Collecting metrics is the best way to know whether a process is under control and within overall tolerances. The testing process is no different. If you have a large or complex project, you should collect testing metrics to ensure that the process is going well and accomplishing its objectives.

As an example, one of the objectives of testing is to catch as many errors as possible. However, you should expect that the more testing you perform, the fewer errors you will catch over time. If your metrics show that you continue to uncover more and more errors over time, it probably means you have some fundamental development processes that are out of control.

The place to start
The collection of testing metrics starts after the unit testing. Unit testing is too unpredictable and too unstructured to make much sense from a metrics standpoint. However, the following metrics can be captured from integration testing through the end of the testing process.

  • Total errors uncovered: This is strictly a count of each error uncovered. By itself, it does not have as much meaning as when it is combined with other information for analysis.
  • Total errors by week: This measure gives an overall sense for how the testing process is going. You would expect that a vast number of errors would get caught in the early stages of testing. As time goes by, the number of errors uncovered per week should decrease. You may never reach a point were you find no more errors, but the team cannot complete testing if the number of errors is not tapering down close to zero.
  • Number of hours spent correcting errors per week: This metric provides a sense for the relative complexity of errors caught in testing. Early in the testing process, you may encounter errors that are time consuming to correct. However, as the testing cycle proceeds, the time that you spend correcting errors should decrease.
  • Error correction hours per error uncovered: This metric is similar to the prior metric. As you get further and further into the testing process, you should find that the time required to fix the typical error is getting shorter and shorter. If you uncover late errors that are time consuming to correct, it is usually a sign that the errors trace back to problems in the design or business requirements phases.
  • Number of completed test cases/total number of test cases: This metric gives the team a sense for how much work has been completed and how much is remaining.
  • Budget vs. actual effort, cost, and duration: These are standard metrics that point out how the project team is executing the testing process vs. the original estimates.
  • Total testing cost/effort vs. total development cost/effort: This metric provides some perspective on how one project spends its development time vs. other projects. If the average project spends 25 percent of its time in testing and your project spent 35 percent in testing, it might point out certain inefficiencies.

Slicing and dicing the errors
Error tracking can be tracked in a number of ways. They are all ways to provide further information to help in making decisions on how the testing process is going and where to focus the team’s testing time.

  • Errors by cause: The project team can track and categorize errors that are similar in nature. For instance, program errors will probably account for most errors in the beginning, but you may find later that errors can be traced to poor documentation or operator errors. Errors that are coming from a common cause can be attacked more vigorously.
  • Errors by subsystem: If a small number of subsystems have an unusually high number of errors, it can be a sign that more focus needs to be placed in those particular areas.

Production defect metrics
Problems uncovered in the testing process are referred to as errors. Once the application goes into production status, these same problems are referred to as defects.

  • Number of defects in production: This is an important metric to determine the overall effectiveness of the testing process. In a perfect world, an application would have no errors when it is implemented in production. However, there are always some. Counting these errors gives a sense of the stability of the system. You can capture similar metrics after implementation as you did during the testing process. For instance, you can capture the number of errors per week, which should decline over time, and the number of hours to fix production errors, which should also decline over time.
  • Production downtime: This metric measures the amount of time an application is down because of errors. This can show the business pain caused by production defects.
  • Cost of defects: This metric measures the cost of defects uncovered in production. This can include the cost of fixing the defects and the cost of people and resources that are idled or underutilized because of the downtime.

Measurement is the key
The only way to really know how your testing is going is to measure it. Here is what you should keep in mind as you keep track of your testing.

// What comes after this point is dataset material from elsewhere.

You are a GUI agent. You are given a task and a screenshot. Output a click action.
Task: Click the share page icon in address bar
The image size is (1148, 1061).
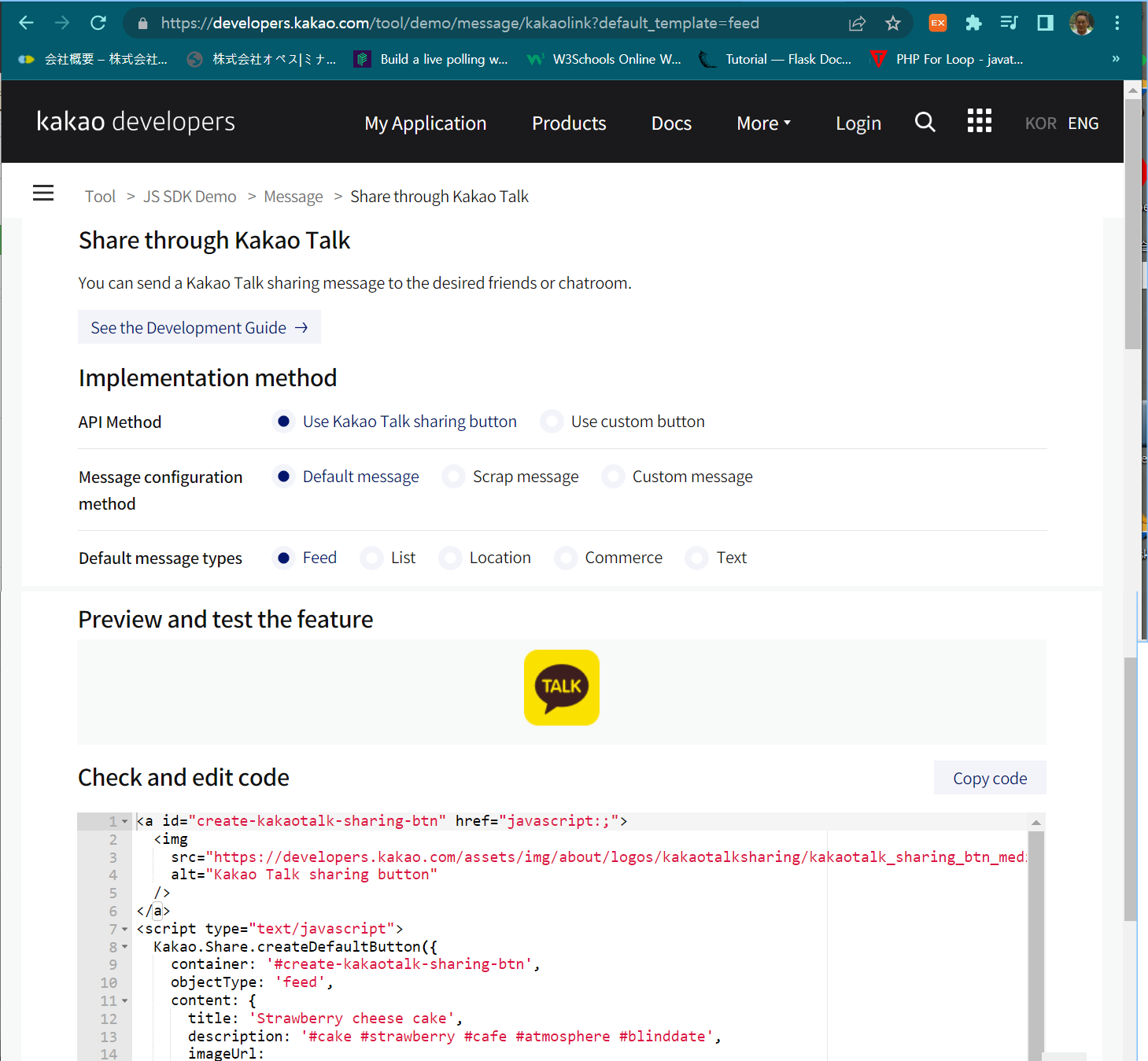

  • Testing metrics should be captured to provide a sense for how the entire testing process is progressing.
  • The most important component of testing metrics is the capturing of the number of errors. In addition, further information can be gathered as to the cost and effort associated with correcting the errors. With this information, valuable insight can be gathered into whether the testing process is under control or not.
  • Much of the same information that is captured during the testing process can also be gathered after the application goes into production. At that point, problems should continue to be tracked as defects.